Bahrain to try 400 peaceful protesters

                                                    Fri Jun 10, 2011 1:26AM
Thousands of anti-government protesters demonstrate against the Bahraini king in Manama's Riffa Area near the royal palace (file photo).
Bahrain's opposition party al-Wefaq says the Manama regime is to put nearly 400 people on trial over their alleged roles in peaceful anti-regime protests.


The party said that up to 50 people have already been sentenced, with penalties ranging from a short prison term to execution, Reuters reported on Thursday. 

A Bahraini government official, who demanded anonymity, rejected the opposition's statement saying al-Wefaq's trial data was exaggerated. 

“It's much less than that,” he said, but did not specify any number. 

Thousands of anti-government protesters have been staging demonstrations in Bahrain since mid-February, demanding various reforms, an end to ethnic discrimination in offering government jobs and allowing political representation, and a constitutional monarchy, a demand that later changed to an outright call for ouster of the ruling Al Khalifa family following its brutal crackdown on popular protests. 

On March 14, Saudi Arabia and the United Arab Emirates deployed troops to the kingdom to help Bahraini forces to suppress the nationwide protests. 

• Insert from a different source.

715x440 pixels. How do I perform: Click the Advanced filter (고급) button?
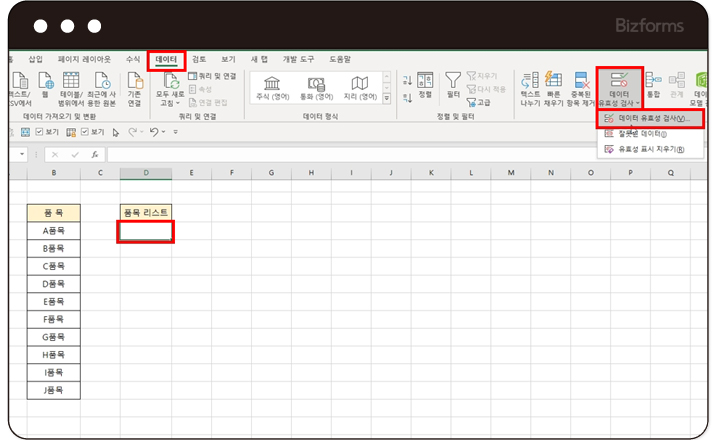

Scores of people have been killed and many more arrested and tortured in prisons in the Saudi-backed crackdown on protests in Bahrain -- a longtime ally of the US and home to a huge military base of the US Navy's Fifth Fleet. 

The Islamic Human Rights Commission held an emergency meeting at the UN Human Rights Council in Geneva to discuss the crisis in Bahrain. 

The rights group urged the UN High Commissioner for Human Rights, Navy Pillay, to send a fact-finding mission to Bahrain to investigate abuses. 

The UK-based group also condemned Saudi Arabia for sending troops to the Persian Gulf state.